The way it used to be

Teaching English in a New York City high school is not a happy lot.  Each day you see about 150+ students, and from that number alone you can derive the fact that doing the job cannot be done, or if you are stubborn, if will eventually drive you nuts or kill you.  Consider the following:  each day you have to check and correct at least 150 homework assignments.  If you don’t do it, your students will stop doing homework, and as your lessons are often based on that. .  .  Assuming that it takes you only one minute to go over each paper (you learn to do things rapidly), that is two and a half-hours to do nothing but checking papers.  Add to that the recording of the completion of those assignments, and you get over three hours of paper work when you get home.  Of course, homework assignments are not the only thing that happens in an English class.  There is written class work, there are tests (to be made up and scored), there are essays, and book reports, and a slew of other productions to be checked, corrected, and entered in your slim grade book.  And there is the preparation of all those lesson plans.  Yes, there is some time provided during the school day, about 40 minutes, but if you’re not careful before you know it you are wallowing in paper work.  If you “lose” or discard it, your students become unhappy.  No, an English teacher’s job is not a “‘appy one”.
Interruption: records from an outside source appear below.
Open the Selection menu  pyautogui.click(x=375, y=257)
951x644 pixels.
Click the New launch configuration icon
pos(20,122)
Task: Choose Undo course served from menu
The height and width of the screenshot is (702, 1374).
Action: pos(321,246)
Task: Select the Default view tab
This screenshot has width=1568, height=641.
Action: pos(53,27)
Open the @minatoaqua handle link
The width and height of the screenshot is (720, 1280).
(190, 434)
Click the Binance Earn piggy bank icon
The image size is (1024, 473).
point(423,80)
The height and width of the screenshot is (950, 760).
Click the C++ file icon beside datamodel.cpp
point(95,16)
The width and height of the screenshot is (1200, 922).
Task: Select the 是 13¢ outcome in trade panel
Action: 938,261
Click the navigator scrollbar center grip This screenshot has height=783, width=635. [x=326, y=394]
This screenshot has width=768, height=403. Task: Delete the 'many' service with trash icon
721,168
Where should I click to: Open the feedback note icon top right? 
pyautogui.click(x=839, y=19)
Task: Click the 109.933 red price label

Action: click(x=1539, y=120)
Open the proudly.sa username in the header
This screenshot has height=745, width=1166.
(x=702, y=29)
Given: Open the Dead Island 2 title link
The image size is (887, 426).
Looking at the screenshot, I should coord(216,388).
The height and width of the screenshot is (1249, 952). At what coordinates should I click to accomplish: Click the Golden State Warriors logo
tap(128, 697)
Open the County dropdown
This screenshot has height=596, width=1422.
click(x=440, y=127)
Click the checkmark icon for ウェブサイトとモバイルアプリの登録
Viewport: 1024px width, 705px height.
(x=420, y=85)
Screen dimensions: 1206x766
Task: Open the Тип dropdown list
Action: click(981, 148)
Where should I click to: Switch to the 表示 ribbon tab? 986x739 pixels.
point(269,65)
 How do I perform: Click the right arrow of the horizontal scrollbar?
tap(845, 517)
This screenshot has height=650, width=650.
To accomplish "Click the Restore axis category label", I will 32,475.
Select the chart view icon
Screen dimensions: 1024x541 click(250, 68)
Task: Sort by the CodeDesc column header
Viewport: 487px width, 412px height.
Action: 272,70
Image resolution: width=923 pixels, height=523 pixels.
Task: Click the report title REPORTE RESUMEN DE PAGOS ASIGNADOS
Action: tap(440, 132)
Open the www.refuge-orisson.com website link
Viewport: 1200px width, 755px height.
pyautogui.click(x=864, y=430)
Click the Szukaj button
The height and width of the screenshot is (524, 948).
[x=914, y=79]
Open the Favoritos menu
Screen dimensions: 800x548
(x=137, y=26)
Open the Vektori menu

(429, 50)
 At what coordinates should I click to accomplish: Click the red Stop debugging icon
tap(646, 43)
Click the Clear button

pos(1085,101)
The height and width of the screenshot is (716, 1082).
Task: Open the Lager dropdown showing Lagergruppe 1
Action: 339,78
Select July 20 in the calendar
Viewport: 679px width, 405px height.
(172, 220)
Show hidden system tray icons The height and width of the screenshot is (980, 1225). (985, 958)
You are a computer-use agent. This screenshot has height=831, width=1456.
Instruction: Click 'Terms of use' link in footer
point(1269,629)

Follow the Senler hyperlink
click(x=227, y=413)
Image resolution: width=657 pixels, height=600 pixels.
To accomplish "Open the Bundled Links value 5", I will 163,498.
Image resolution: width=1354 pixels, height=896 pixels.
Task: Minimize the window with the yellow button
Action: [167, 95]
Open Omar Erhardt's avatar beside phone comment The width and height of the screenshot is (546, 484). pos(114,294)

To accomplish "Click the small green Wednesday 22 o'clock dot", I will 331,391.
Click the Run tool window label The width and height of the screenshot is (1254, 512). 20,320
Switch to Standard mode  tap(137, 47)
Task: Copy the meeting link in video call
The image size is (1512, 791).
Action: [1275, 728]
Much of the unhappiness with teachers derives from the fact that almost all are “experts” on the subject of teachers.  They have all sat in those little desks, being either inspired or bored or amused by the individual in front of the class, and everyone therefore knows  good teaching from bad. However, what most people know of teaching is essentially the classroom performance of teachers.  They know nothing of the time which goes into those classroom performances, the hours of unpaid preparation that is an essential part of the profession.  If you are planning to become a teacher, the field to pick is physical education.  There are no papers to grade, and you get paid for overtime spent on team activities after school and on weekends.  And throwing a basketball around and yelling, “Shoot! Shoot!” is a lot of fun.  In addition to which, 50% of all American school principals are former gym teachers.

Whiy everyone is expert on education

I also wanted to be a principal, and was certified in both New York and New Jersey to be one.  However, what I really wanted was an urban high school, a school with four to five thousand students with every problem caused by poverty and immigration.  I wanted a school like George Washington.  It was not to be.

Each weekend I sent out resumes, and sometimes I went for interviews for jobs as assistant principal, but for some mysterious reason (at least to me) I was unacceptable.  Sometime, I will have to have a serious “think” about that, but I was really disappointed and thought about leaving education for greener pastures.

I didn’t know what else I wanted to do, so I decided to visit a professional, a career counselor, who specialized in identifying other areas of interest and abilities.  The one I went to had an office in Rockefeller Center, and I paid him an outrageous amount of money.  He interviewed me, and he tested me, and at the end of several weeks he concluded that what I was best suited for was being an English teacher.

 

 

 

About AlexLevy

Dr. Alex Levy is a retired English teacher who survived World War II and the "Final Solution" by hiding in a Catholic orphanage for girls in Belgium for several years.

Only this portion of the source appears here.